Milgram’s research appeared to confirm the horrible ubiquity of sadism. His dark findings were seemingly reinforced by the nearly simultaneous trial of Nazi war criminal Adolf Eichmann, a “banal” man, in the haunting words of historian Hannah Arendt, who claimed to have merely followed orders. Indeed, if random volunteers in an innocuous setting would readily electrocute strangers pleading for mercy—in reality actors sitting behind a partition—then humans’ vicious impulses must know no bounds.
Only, Milgram’s findings were far more complex. He actually performed dozens of experiments on the theme of obedience, understood in this case as the propensity to inflict pain at the behest of an authority figure.

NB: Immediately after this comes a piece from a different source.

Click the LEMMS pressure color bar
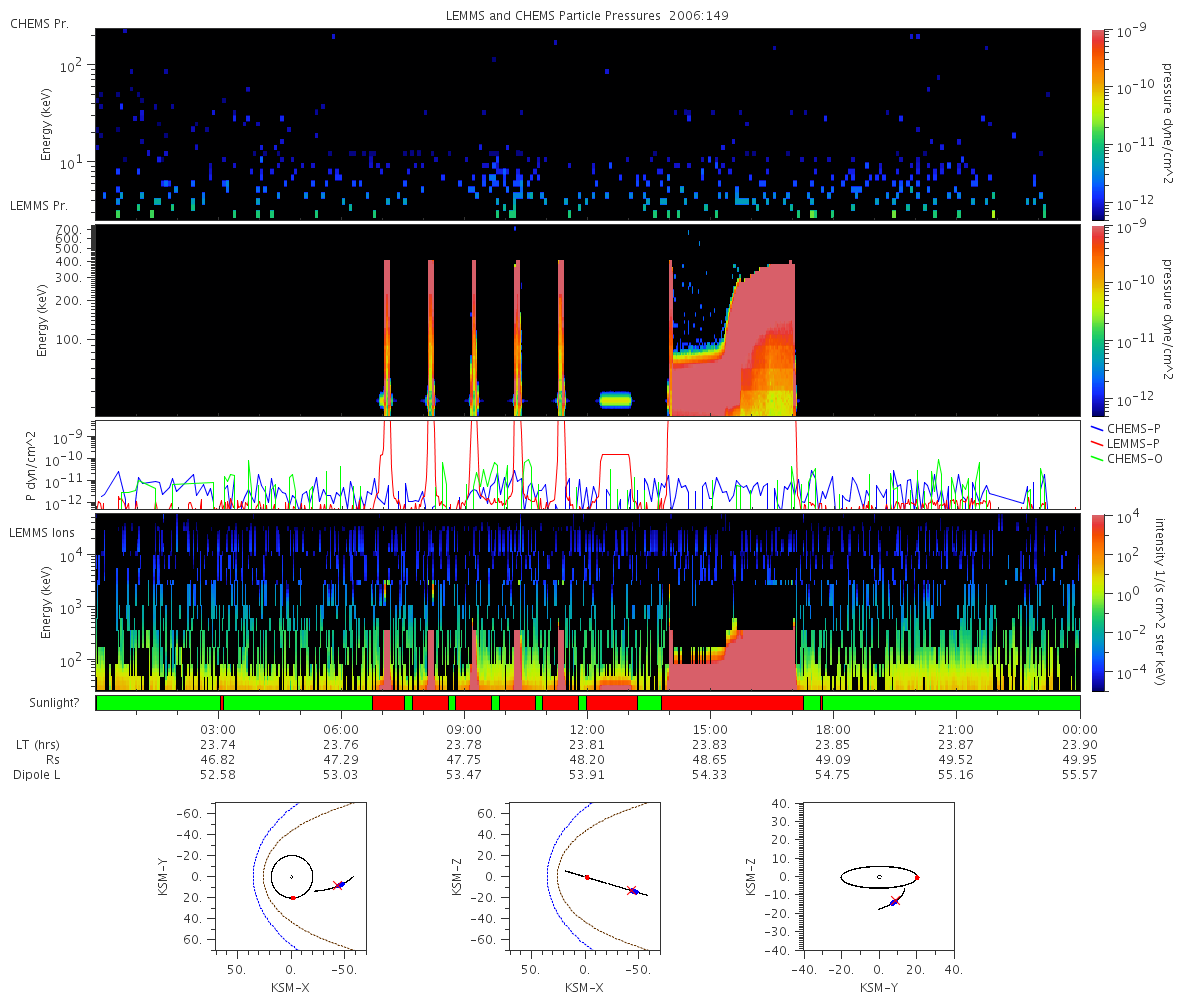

What he found was far more interesting than what’s often recognized. By mixing up the staged scenarios, outcomes changed, oftentimes dramatically. For example, putting together in the same room the volunteer participants administering the electric shocks and the subjects receiving them caused obedience levels to fall significantly. Having the volunteers hold down the subjects’ hands on a metal plate supposedly delivering the painful jolts drove down compliance even more. And being told by lab technicians that they had no choice but to continue the experiment resulted in volunteers’ categorical refusal to do so. In other words, Milgram’s research showed that obedience isn’t blind whatsoever.

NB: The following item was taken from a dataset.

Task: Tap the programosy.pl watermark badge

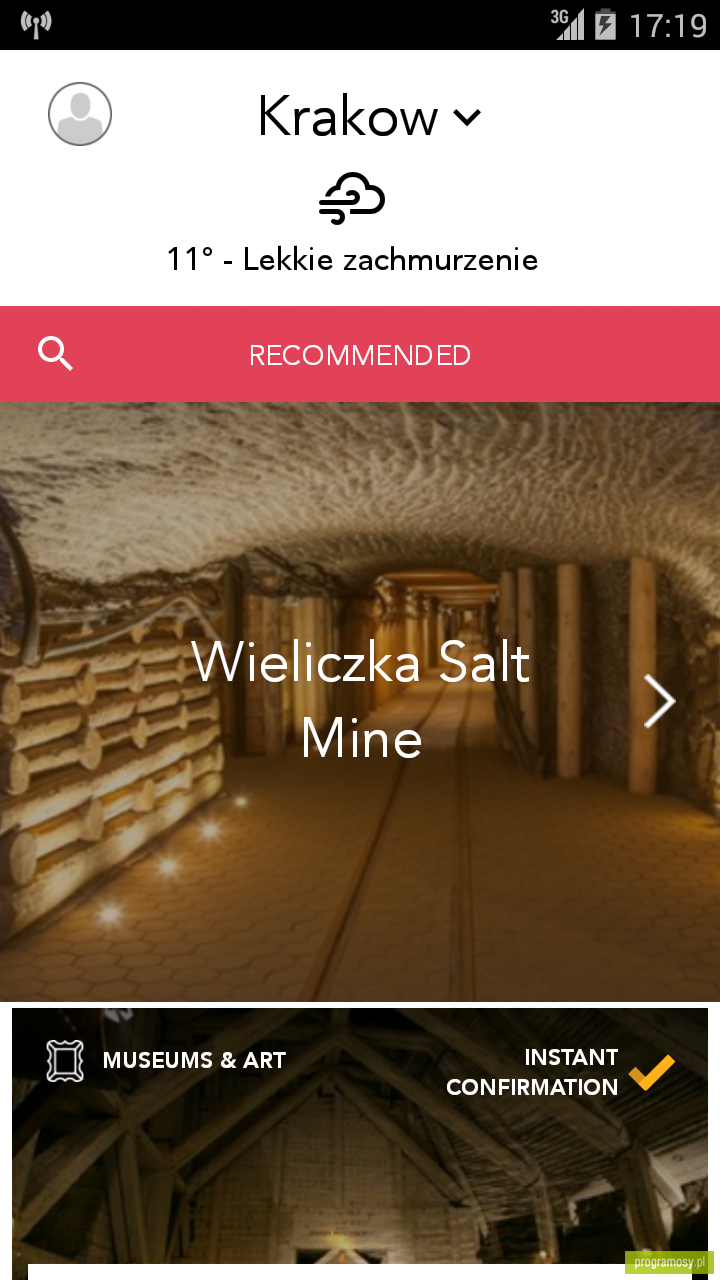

Milgram’s research did produce other disturbing results, however. Even after being told that the experiment was staged, the volunteer participants expressed pride in having taken part in it. This satisfaction stemmed from a sense of commitment to scientific inquiry, regardless of the psychological trauma that it inflicted. The same altruism explained the participants’ brutality. That is, they weren’t inflicting (apparent) pain because they had to, but rather because they felt they ought to. They were nobly motivated. Such was their commitment to the quest for knowledge that, according to Alex Haslam, professor of psychology at the University of Exeter, the volunteers might even have willingly administered shocks to themselves, not just others.
Milgram’s experiments, then, actually reveal altruism’s enormous potential for good and for ill. It’s a chilling lesson bringing to mind the dictum of Hell being paved with good intentions. In that vein, it may well be that Eichmann was not a brutal thug as much as an all-too-human figure tragically given the chance to do “good” as he understood it, or rid the world of Jews.

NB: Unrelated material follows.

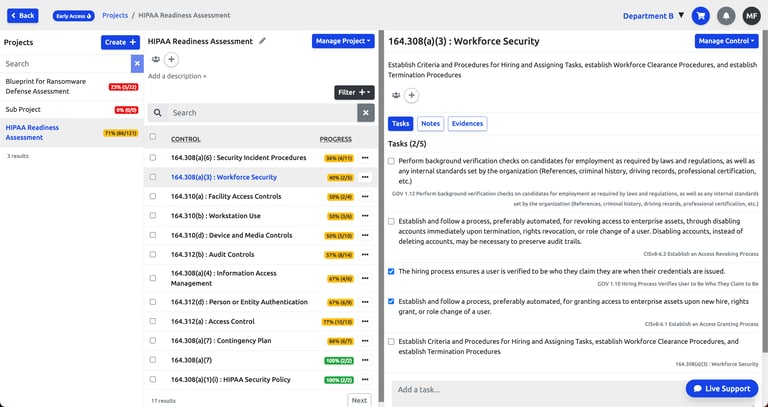Switch to the Notes tab

point(431,123)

The story of Milgram’s experiments, which is wonderfully told on NPR’s Radiolab, is particularly germane to Americans, who are endowed with a messianic sense of purpose. Convinced of the nobility of our mission, we often seek to remake the world in our image, oftentimes with disastrous consequences. From bringing civilization to the savage frontier Indians to delivering freedom to benighted Iraqis, or what George W. Bush called God’s “gift” to humanity, our record is spotty at best.
Graham Greene wonderfully captured the dangers of our righteousness in The Quiet American. As postwar France wilts under the weight of its colonial patrimony in Vietnam, America slowly seeks to fill the breach, unbowed by the mounting carnage that results. Alden Pyle, Greene’s American protagonist, embodies the steely determination. When a bomb decimates a Saigon street, he dryly observes: “What happened in the Square today makes me sick. But in the long run I’m gonna save lives.”
Pyle’s misguided and ruinous altruism is shared by Milgram’s volunteers undaunted by the shrieks of pain coming from the apparently electrocuted subjects. The same righteousness also may explain Eichmann’s behavior. “That’s the way it is with moral certainty,” writes author Cullen Murphy in the New York Times. “It sweeps objections aside and makes anything permissible if pursued with an appeal to higher justification. That higher justification does not need to be God, though God remains serviceable. The higher justification can also be the forces of history. It can be rationalism and science. It can be some assertion of the good. It can be national security.”
Given the perils of blind conviction, as the United States retrenches after a period of catastrophic military muscle flexing around the world, we may be wise to harbor a little more doubt and a little less certitude about our perceived global responsibilities. The cries from the other side of the partition have gotten awfully loud, after all.